Records to use:
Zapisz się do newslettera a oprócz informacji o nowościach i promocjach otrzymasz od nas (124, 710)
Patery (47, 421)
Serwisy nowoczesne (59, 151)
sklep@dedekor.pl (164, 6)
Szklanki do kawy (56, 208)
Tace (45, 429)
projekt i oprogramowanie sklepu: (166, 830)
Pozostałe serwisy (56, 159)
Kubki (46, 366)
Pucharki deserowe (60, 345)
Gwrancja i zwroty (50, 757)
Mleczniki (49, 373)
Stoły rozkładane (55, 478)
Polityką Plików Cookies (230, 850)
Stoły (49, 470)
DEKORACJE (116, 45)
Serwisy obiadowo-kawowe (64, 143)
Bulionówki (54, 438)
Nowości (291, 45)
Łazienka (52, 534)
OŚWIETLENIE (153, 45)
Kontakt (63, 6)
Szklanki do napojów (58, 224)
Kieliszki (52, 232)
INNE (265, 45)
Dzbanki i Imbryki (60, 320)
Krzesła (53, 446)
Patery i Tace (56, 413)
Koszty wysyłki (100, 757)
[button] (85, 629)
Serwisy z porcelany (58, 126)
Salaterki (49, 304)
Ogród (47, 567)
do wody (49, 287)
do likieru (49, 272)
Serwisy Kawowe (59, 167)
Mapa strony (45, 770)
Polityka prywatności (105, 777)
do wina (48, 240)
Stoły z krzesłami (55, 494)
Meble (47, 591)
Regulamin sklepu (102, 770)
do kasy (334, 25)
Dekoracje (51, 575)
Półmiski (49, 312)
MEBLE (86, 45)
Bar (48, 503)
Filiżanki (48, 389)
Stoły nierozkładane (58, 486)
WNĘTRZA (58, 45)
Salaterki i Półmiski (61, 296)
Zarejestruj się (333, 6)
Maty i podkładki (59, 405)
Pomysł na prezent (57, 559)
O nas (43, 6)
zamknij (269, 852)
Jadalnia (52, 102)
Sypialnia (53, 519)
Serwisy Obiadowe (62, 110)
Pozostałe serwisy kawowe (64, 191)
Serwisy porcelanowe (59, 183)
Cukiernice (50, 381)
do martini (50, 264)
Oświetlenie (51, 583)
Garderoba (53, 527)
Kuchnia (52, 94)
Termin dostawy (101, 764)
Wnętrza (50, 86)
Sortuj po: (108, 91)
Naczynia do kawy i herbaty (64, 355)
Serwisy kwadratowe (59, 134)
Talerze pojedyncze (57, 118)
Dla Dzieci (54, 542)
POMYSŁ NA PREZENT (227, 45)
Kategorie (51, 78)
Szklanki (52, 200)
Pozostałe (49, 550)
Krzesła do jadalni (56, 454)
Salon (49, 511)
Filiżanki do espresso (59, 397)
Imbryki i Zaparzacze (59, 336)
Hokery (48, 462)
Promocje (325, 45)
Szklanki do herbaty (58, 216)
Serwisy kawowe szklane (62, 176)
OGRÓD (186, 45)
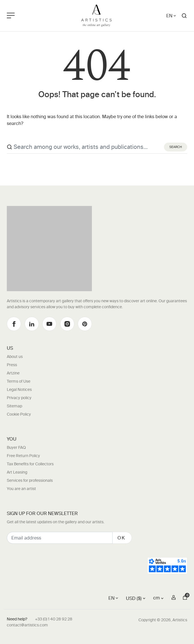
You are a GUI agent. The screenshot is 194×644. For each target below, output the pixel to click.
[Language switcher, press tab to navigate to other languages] (172, 16)
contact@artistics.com (27, 625)
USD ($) (134, 598)
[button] (184, 16)
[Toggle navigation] (31, 16)
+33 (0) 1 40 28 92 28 (54, 619)
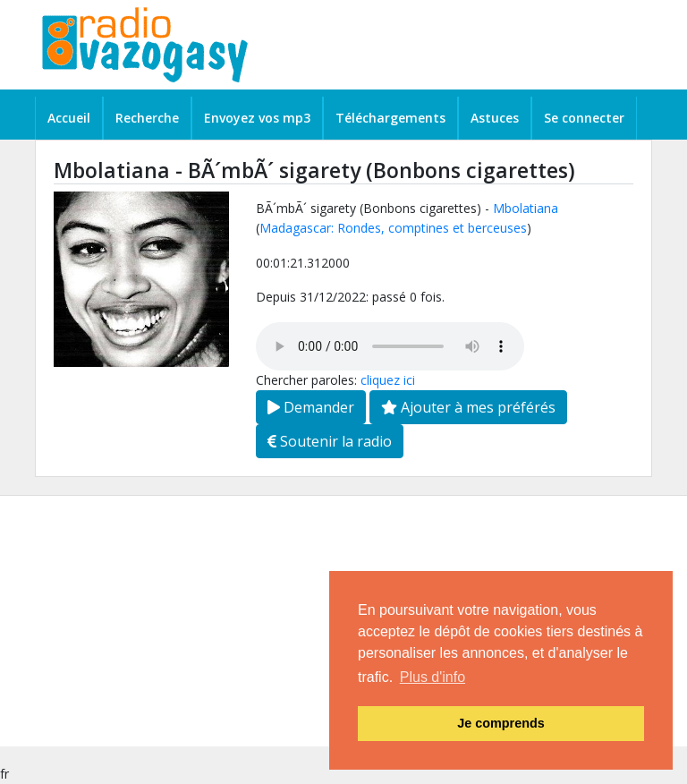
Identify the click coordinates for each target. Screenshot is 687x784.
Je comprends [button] (501, 723)
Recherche (147, 117)
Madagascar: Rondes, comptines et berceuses (393, 227)
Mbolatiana (525, 208)
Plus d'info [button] (432, 677)
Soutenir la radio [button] (329, 441)
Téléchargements (390, 117)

Prompt: Identify every line in the entries above that contains the word "Imbryki", and copy each one.

Expected answer:
Dzbanki i Imbryki (60, 320)
Imbryki i Zaparzacze (59, 336)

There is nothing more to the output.